Most of the well-known blue-chip stocks in the US stock market have excellent long-term returns on equity. For example, the ten-year average ROE of PepsiCo (ticker: PEP) is 41.14%, and that of Coca-Cola (ticker: KO) is also 28.61%.
The pitfalls on ROE
If ROE suddenly changes significantly, you must pay attention to the following pitfalls:
- Trap 1: Does the company use financial leverage to increase borrowing to create a higher ROE? If so, you need to carefully observe the company’s financial security indicators.
- Trap 2: The increase in after-tax net profit will also increase ROE. It should be noted whether the increased after-tax net profit is only a one-time profit? If so, there is nothing to be happy about, because the ROE is only temporary.
- Trap 3: Declining shareholders’ equity (the denominator of ROE will become smaller) will also cause ROE to increase. You must pay attention to whether long-term investment losses are recognized in shareholders’ equity in the current period. If it is, it is necessary to be more vigilant to avoid misjudgment.

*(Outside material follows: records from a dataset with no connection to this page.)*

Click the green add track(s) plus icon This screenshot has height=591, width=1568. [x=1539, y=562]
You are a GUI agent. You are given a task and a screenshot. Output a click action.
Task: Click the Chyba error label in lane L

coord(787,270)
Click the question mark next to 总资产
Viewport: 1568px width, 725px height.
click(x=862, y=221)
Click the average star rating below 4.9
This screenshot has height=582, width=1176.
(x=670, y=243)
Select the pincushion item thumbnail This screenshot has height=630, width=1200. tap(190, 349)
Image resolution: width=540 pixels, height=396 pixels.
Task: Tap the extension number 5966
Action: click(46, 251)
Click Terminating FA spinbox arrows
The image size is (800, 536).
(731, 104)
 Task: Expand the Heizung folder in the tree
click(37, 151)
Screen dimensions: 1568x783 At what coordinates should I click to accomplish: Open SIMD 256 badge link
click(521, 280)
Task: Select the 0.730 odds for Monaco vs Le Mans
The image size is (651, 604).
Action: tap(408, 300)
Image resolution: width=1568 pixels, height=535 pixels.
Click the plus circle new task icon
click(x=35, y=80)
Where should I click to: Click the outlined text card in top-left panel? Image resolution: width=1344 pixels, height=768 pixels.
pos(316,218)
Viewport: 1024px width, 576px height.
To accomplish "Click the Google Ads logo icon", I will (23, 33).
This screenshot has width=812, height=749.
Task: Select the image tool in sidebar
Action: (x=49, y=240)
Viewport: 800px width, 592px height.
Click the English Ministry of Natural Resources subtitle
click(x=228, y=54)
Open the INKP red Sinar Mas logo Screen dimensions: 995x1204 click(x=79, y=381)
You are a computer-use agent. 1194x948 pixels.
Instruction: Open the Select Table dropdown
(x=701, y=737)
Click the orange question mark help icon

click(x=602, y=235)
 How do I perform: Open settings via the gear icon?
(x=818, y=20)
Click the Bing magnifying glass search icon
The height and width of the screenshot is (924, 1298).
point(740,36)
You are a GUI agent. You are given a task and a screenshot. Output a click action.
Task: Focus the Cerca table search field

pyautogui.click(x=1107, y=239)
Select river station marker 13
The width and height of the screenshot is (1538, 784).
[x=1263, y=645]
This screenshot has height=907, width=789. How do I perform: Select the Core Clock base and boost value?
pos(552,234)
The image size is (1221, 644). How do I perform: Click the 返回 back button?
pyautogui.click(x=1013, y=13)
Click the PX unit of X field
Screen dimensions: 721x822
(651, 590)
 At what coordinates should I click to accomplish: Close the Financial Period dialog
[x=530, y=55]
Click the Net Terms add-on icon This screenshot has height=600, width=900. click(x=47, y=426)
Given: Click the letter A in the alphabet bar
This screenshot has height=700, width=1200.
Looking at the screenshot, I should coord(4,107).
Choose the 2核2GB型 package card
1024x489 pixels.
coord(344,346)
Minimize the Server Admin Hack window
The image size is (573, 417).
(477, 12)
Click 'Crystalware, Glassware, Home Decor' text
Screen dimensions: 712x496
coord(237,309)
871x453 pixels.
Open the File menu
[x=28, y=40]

- Trap 4: If the decline in ROE comes from an increase in the company’s retained earnings, it is the most typical representative of a decrease in capital utilization efficiency; although an increase in retained earnings is a good thing for the company, for a growing company, it is still hoped that the company can have Good capital utilization efficiency.
Most of the above content comes from the 4-2 section of my book “The Rules of Super Growth Stocks Investing“.
Buffett on ROE
Buffett said publicly: “We judge the performance of a company depends on its ROE (excluding improper financial leverage or accounting), not the growth of earnings per share; unless it is a special situation (such as debt The ratio is particularly high or the significant assets held on the account have not been revalued), otherwise we believe that the return on equity should be a more reasonable indicator to measure the performance of the management team.”
Buffett once mentioned in his 1987 shareholder letters “The Fortune study I mentioned earlier supports our view. Only 25 of the 1,000 companies met two tests of economic excellence – an average return on equity of over 20% in the ten years, 1977 through 1986, and no year worse than 15%. These business superstars were also stock market superstars: During the decade, 24 of the 25 outperformed the S&P 500.” A ROE value that is too low indicates that the management team has not made good use of shareholders’ funds to generate income, indicating that the company’s profitability is not high.
Buffett once mentioned that by studying the data of Fortune Magazine in the past few decades, he summarized the financial figures and other information of the top 500 companies in the Fortune. I have always been dissatisfied that the media gives people or companies aliases or nicknames everywhere, like Buffett has long been dubbed the nickname of the god of stocks. From this incident, it can be seen that Buffett is also a person, not a god; he actually spent a lot of time and effort on basic analysis and research of enterprises that ordinary people do not want to do. I know that most people think that doing This kind of thing is stupid, but is Buffett stupid?
Many people use the nickname of the ‘Oracle of Omaha’ to deify him and believe that he has superpowers, which is just a special case, denying his amazing achievements. He doesn’t have Aladdin’s magic lamp, so seriously Searching for information ─ ─ Don’t forget that Buffett hardly uses a computer to assist him in researching (it’s year 1987!). It takes more effort to search through paper documents. He likes to invest in the past 10 years with an average ROE of more than 20%, and there can be no companies with an average ROE of less than 15% in a year.
A value that is too low indicates that the management team has not made good use of shareholders’ funds to generate income, indicating that the white point is that the company’s money-making efficiency is not high.